A run of records:
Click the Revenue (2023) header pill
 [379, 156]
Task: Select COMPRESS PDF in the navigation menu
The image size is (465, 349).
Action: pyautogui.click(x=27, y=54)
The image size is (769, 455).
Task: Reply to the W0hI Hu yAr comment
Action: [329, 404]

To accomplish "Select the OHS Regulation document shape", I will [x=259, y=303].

==

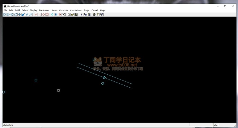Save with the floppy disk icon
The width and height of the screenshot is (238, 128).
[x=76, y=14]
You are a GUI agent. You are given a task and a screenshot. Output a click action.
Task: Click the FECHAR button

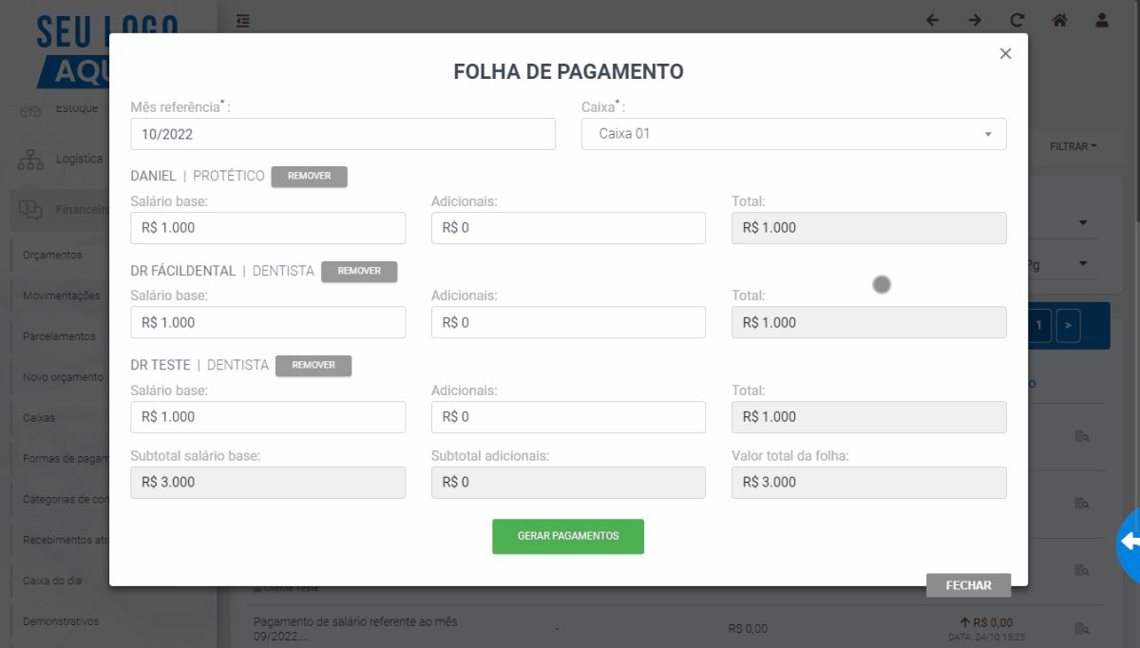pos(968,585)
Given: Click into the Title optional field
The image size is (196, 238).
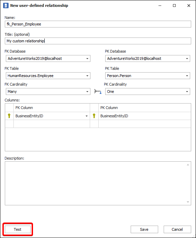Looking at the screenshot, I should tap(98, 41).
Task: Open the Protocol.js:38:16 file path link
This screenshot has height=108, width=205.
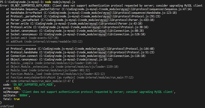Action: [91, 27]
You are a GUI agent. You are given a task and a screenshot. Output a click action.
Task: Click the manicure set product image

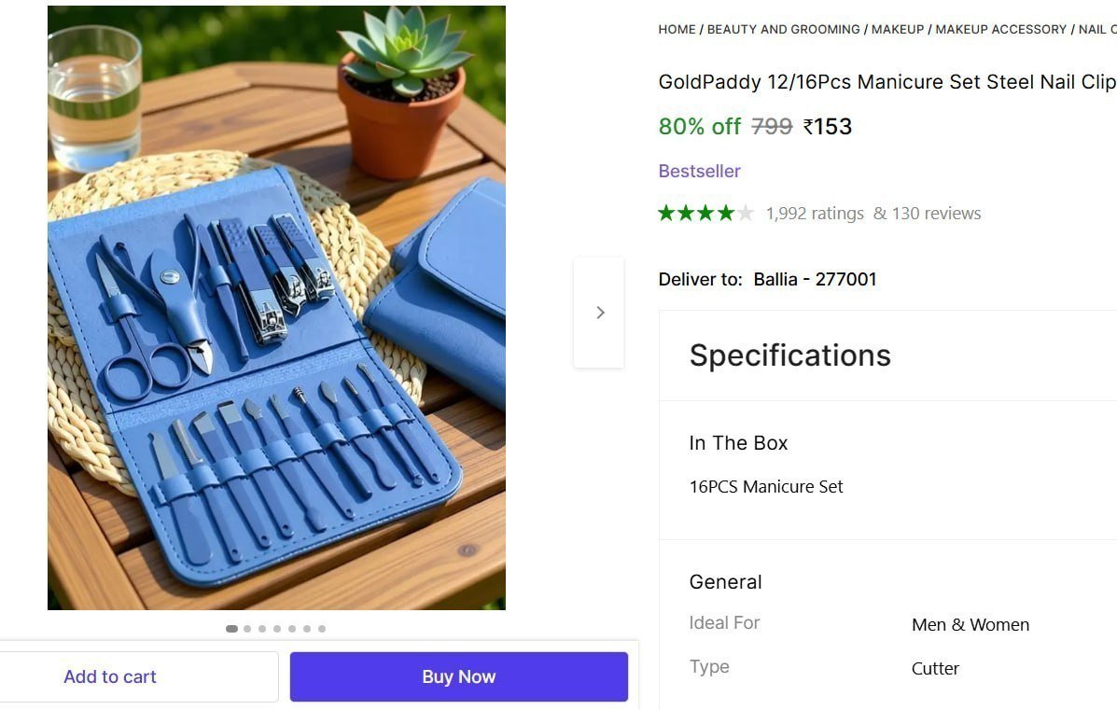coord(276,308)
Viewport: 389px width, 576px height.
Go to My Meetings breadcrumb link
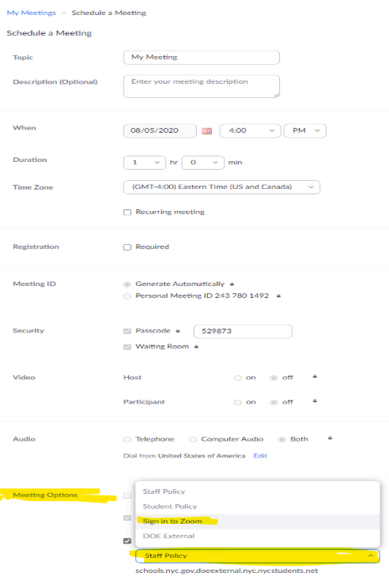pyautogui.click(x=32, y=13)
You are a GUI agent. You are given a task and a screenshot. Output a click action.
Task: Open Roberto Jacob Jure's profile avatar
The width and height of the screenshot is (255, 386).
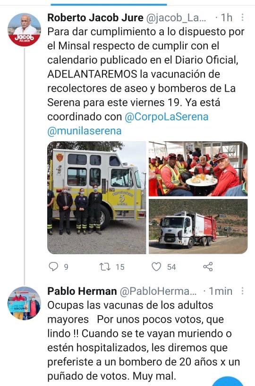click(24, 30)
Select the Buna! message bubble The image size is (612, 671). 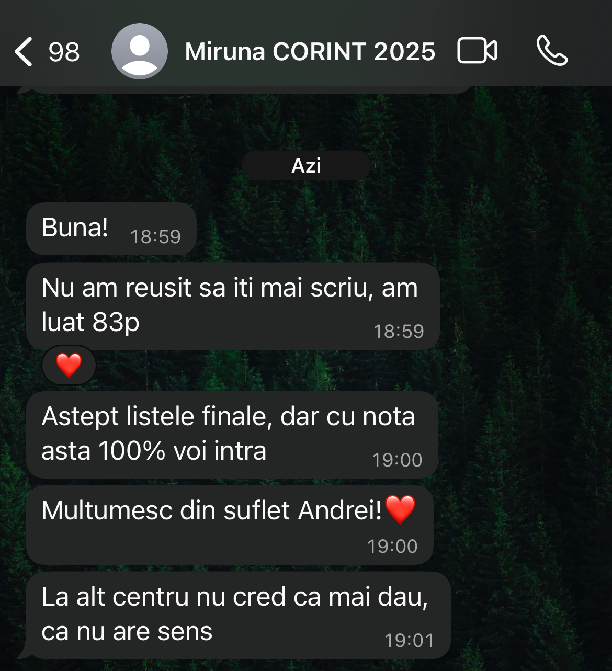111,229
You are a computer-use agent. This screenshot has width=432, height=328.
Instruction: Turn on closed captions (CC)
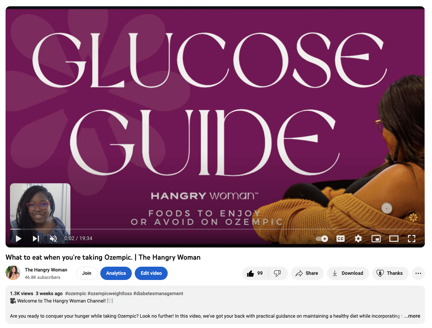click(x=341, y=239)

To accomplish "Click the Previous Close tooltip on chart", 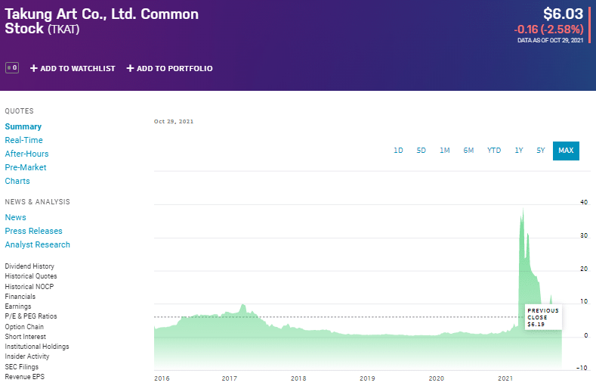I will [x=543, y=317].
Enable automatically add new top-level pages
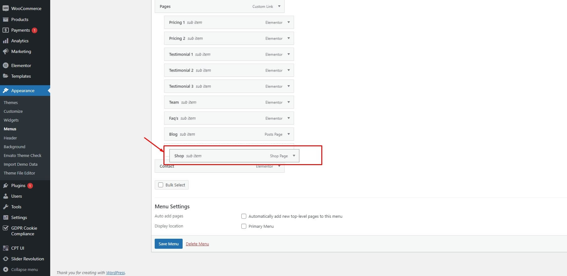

* * *

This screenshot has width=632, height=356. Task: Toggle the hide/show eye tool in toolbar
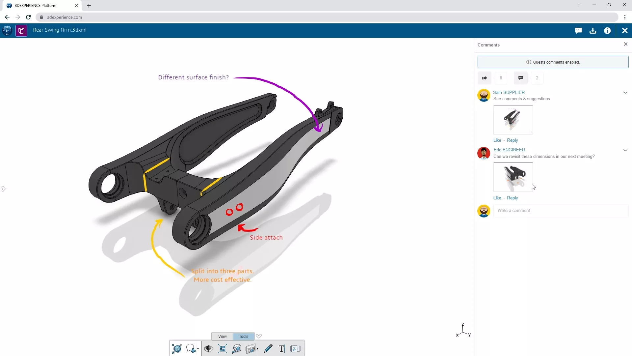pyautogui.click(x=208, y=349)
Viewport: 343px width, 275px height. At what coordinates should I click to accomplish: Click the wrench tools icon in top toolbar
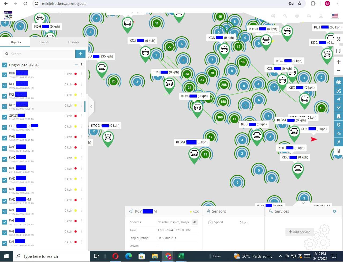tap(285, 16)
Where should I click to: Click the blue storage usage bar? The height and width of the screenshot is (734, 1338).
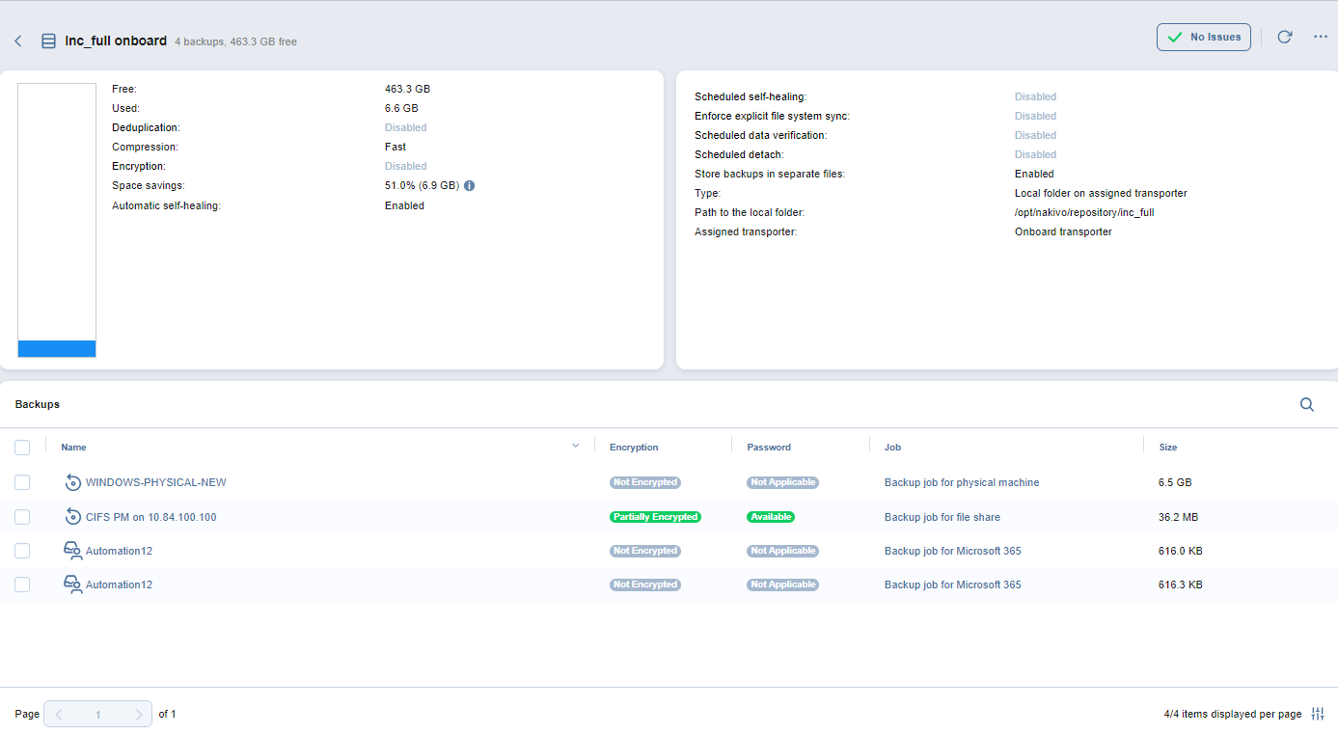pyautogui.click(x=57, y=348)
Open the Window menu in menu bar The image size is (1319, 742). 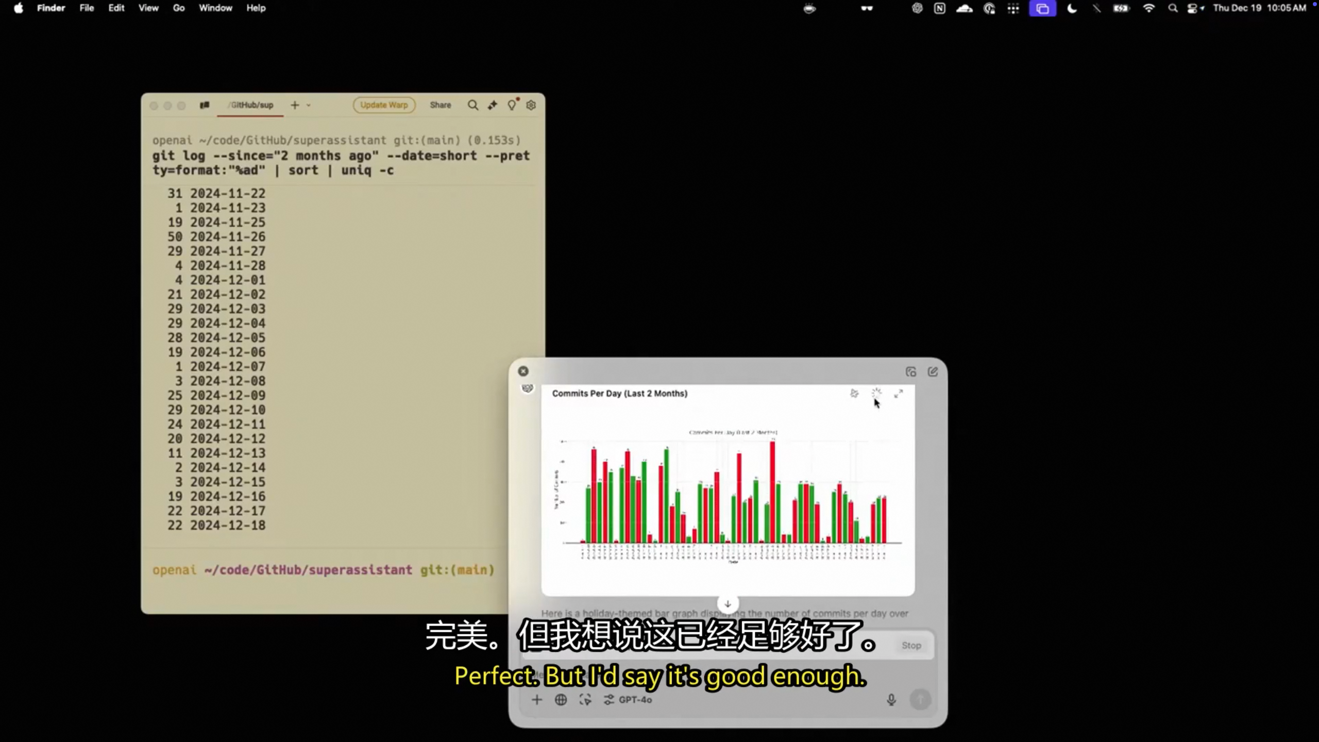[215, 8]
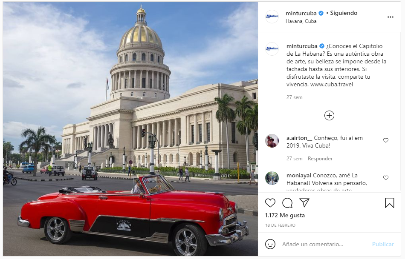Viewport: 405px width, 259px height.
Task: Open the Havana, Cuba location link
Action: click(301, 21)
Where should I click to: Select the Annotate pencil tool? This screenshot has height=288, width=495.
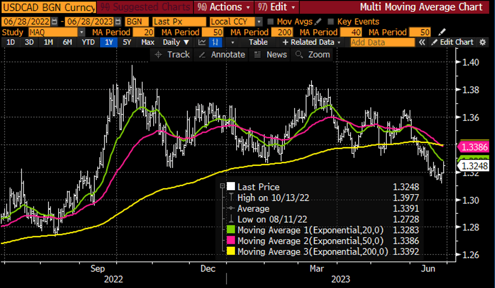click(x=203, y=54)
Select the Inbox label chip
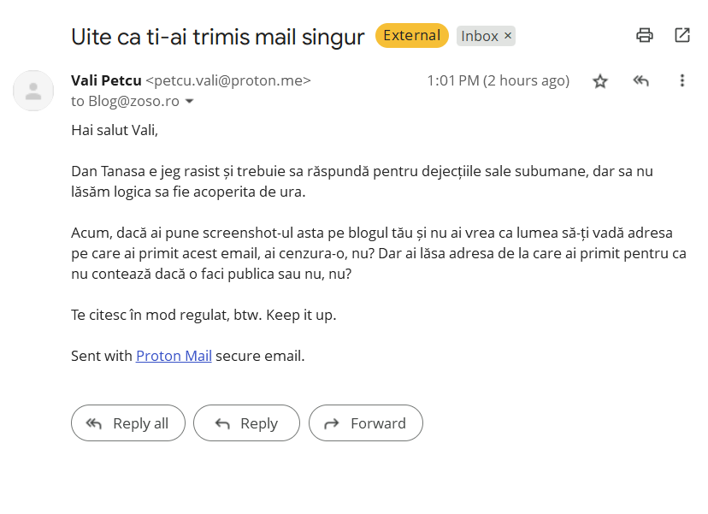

WHAT IS BEING ASKED:
Rewrite the part of the records that opens with the line containing "Click the Revenue (2023) header pill" and closes with the line containing "Action: [329, 404]" as a JSON list of strings, one string per line, leaving out blank lines.

FINISHED EXERCISE:
[
  "Click the Revenue (2023) header pill",
  " [379, 156]",
  "Task: Select COMPRESS PDF in the navigation menu",
  "The image size is (465, 349).",
  "Action: pyautogui.click(x=27, y=54)",
  "The image size is (769, 455).",
  "Task: Reply to the W0hI Hu yAr comment",
  "Action: [329, 404]"
]